◆ Excerpt
━━━━━━━━━━━━━━━━
Roshi Chadha, a corporate executive in the business of asbestos exportation, today resigned from the board of directors at the Canadian Red Cross, three days after receiving a vote of confidence from the organization’s leaders.

Her sudden resignation stemmed from efforts made primarily by the the Canadian Voices of Asbestos Victims (CVAV), which had been lobbying for her dismissal.

“This is wonderful news, just wonderful,” Stacy Cattran, one of the co-founders of CVAV told the Mesothelioma Center. “This is a real victory for the cause. Unfortunately, we haven’t had enough of them in the past in Canada. There have been too many rejections. This is very empowering, knowing our voices can be heard. It’s inspiring.”

Chadha is an executive with Seja Trade, an exporting company and a subsidiary of Balcorp, Ltd., which is lobbying the Canadian government for a $58 million loan guarantee to reopen an asbestos mine in Quebec. She also is married to Balcorp president Baljit Chadha.

Asbestos is the mineral that causes mesothelioma cancer.

Roshi served on the board of directors since 2008. Her term was to expire in June.
━━━━━━━━━━━━━━━━
◆ Provided material
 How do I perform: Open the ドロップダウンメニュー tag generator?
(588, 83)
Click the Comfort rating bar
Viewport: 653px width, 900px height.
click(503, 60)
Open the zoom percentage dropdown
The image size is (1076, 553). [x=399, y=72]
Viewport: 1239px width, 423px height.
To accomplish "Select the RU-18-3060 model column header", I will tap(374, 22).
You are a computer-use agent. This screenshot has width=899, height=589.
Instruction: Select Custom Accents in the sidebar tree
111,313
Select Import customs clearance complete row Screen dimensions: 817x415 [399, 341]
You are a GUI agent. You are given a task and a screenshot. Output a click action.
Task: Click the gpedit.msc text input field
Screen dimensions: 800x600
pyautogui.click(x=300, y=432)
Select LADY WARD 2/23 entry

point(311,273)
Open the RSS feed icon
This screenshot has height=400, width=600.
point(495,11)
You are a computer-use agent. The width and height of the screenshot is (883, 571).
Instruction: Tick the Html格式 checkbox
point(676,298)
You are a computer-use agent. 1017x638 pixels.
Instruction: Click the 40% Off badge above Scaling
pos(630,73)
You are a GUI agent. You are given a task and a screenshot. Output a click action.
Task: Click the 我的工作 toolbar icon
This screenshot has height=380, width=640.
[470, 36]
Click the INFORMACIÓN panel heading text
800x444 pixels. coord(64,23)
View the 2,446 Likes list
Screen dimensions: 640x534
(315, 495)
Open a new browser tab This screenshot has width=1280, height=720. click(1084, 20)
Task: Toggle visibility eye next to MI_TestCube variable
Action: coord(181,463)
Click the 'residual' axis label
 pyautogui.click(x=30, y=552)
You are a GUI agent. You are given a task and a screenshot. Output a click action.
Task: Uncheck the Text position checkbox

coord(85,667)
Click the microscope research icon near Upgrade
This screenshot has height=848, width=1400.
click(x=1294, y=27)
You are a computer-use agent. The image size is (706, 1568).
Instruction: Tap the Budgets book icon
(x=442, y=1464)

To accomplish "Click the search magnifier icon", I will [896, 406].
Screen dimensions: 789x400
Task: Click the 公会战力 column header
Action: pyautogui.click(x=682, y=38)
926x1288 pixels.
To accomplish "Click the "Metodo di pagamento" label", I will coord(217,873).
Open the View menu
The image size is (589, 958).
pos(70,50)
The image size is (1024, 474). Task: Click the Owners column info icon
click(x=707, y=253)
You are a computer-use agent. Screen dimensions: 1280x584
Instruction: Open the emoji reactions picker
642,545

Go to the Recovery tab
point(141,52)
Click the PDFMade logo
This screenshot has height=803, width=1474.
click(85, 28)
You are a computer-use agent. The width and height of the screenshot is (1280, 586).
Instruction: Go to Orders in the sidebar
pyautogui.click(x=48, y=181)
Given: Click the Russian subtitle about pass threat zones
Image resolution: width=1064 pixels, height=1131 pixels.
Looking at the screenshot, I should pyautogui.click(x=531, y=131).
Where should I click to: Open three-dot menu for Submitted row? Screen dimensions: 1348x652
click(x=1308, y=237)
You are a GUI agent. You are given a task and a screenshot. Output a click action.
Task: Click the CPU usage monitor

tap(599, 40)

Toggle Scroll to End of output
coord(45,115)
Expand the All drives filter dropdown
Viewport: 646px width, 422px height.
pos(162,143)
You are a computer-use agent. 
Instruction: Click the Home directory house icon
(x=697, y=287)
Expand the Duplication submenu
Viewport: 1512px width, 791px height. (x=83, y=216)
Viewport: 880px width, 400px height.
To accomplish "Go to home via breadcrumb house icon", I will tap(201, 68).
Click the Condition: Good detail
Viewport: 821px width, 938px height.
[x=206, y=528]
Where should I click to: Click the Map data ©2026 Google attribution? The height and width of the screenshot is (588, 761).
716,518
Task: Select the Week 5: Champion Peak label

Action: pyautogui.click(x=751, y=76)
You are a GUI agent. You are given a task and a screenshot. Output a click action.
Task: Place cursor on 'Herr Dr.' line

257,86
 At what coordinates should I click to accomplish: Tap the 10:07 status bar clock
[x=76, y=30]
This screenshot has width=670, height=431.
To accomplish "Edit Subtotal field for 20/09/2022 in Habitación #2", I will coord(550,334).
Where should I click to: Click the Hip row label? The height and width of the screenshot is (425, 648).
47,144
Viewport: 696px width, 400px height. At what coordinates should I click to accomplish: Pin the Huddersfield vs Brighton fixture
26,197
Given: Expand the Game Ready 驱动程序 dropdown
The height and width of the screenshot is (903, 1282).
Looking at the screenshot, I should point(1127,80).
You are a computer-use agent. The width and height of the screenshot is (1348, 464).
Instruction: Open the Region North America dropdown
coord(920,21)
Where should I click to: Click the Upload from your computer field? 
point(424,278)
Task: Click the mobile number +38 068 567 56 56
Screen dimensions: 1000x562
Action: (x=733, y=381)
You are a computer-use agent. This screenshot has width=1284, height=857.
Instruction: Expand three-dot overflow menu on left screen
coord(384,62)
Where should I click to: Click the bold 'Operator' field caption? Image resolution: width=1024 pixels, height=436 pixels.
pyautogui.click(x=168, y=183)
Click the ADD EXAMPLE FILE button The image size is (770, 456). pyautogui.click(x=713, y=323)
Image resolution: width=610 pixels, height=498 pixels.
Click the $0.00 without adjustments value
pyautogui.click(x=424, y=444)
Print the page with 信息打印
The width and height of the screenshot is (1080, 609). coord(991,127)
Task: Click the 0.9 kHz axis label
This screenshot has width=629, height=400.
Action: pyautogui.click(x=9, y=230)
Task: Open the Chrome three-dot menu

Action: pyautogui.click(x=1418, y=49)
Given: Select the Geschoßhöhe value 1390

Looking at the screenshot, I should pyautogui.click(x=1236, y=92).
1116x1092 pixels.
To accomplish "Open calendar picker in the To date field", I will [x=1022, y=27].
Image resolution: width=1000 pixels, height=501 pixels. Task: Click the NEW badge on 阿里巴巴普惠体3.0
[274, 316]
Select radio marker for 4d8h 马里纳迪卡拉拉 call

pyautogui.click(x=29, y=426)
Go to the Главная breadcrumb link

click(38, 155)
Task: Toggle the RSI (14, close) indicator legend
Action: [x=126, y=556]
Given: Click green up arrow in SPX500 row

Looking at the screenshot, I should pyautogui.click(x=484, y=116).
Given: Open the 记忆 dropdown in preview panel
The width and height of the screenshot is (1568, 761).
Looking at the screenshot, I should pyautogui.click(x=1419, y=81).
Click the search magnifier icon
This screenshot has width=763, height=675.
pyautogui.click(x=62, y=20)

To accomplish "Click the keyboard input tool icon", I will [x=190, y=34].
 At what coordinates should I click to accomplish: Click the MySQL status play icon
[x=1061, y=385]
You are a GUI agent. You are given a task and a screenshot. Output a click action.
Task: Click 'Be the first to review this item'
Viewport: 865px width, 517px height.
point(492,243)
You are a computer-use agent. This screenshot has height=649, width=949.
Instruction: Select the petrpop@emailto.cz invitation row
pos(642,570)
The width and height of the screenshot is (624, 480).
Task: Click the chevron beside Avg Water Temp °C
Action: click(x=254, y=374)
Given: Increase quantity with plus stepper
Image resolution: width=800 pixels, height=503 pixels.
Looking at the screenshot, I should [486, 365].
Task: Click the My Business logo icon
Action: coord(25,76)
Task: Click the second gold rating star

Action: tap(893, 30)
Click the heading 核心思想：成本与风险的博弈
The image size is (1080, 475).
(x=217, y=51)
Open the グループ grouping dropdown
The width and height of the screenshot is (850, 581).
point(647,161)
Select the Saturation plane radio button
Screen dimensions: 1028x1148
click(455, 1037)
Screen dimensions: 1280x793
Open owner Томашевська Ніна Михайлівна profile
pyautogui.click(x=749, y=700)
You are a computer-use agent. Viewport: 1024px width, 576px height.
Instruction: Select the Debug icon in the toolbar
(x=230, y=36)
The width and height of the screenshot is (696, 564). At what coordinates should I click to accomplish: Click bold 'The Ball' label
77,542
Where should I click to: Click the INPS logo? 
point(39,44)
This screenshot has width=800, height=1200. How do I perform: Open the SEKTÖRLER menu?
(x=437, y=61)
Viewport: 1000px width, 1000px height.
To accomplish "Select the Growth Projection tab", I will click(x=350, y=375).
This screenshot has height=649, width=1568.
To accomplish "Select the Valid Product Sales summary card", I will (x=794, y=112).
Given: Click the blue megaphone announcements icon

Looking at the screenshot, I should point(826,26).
━━━━━━━━━━━━━━━━
◆ To do
a - Reproduce the stretch of the article on Roshi Chadha's resignation from "Chadha is an" through "expire in June.".
b - Pick up the article on Roshi Chadha's resignation after its final sentence and continue it.
The records have no connection to the article on Roshi Chadha's resignation.

◆ Answers to the exercise
a -
Chadha is an executive with Seja Trade, an exporting company and a subsidiary of Balcorp, Ltd., which is lobbying the Canadian government for a $58 million loan guarantee to reopen an asbestos mine in Quebec. She also is married to Balcorp president Baljit Chadha.

Asbestos is the mineral that causes mesothelioma cancer.

Roshi served on the board of directors since 2008. Her term was to expire in June.

b -
On Friday, before the three-day Red Cross Board of Directors meeting was scheduled to begin, the Red Cross issued a statement in her support:

“The Canadian Red Cross announced today (Friday) that Ms. Roshi Chadha, a valued member of its National Board of Governors will complete her term, ending in June, 2012. In accordance with the by-laws of the Canadian Red Cross, members of its National Board of Governors are elected or re-elected through a nomination process that culminates with a vote by eligible volunteers from across the country as part of its Annual General Meeting in June.”

The statement was sent on behalf of Sam Schwisberg, general counsel and corporate secretary of the Canadian Red Cross.

By Sunday, though, Chadha had informed other board members that she would resign. By todaythe Canadian Red Cross had removed her name from the list of Board of Directors on its web site, leaving only a hint of what had transpired.

“After the Jan. 13-15 meeting of the National Board of Governors, two Governors have resigned from the Board due to governance issues,” is what it said under the list of current Board members.

Also leaving suddenly this weekend from the Board was Peter Robinson, CEO of the Suzuki Foundation, an environmental group that had been critical of the asbestos industry. Speculation is that Robinson resigned because of the organization’s earlier support of Chadha, which had come just hours before the entire board was scheduled to discuss the issue.

Although the use of asbestos has been dramatically reduced in Canada in recent decades, the exportation to developing countries continued until the last few months of 2011 when the last two remaining mines were closed. Chadha and her husband have been lobbying to re-open one of the mines to resume the exportation.

The Canadian Red Cross is considered one of the world’s leading humanitarian organizations, providing much-needed disaster relief both at home and abroad, often to developing countries where the asbestos has been shipped.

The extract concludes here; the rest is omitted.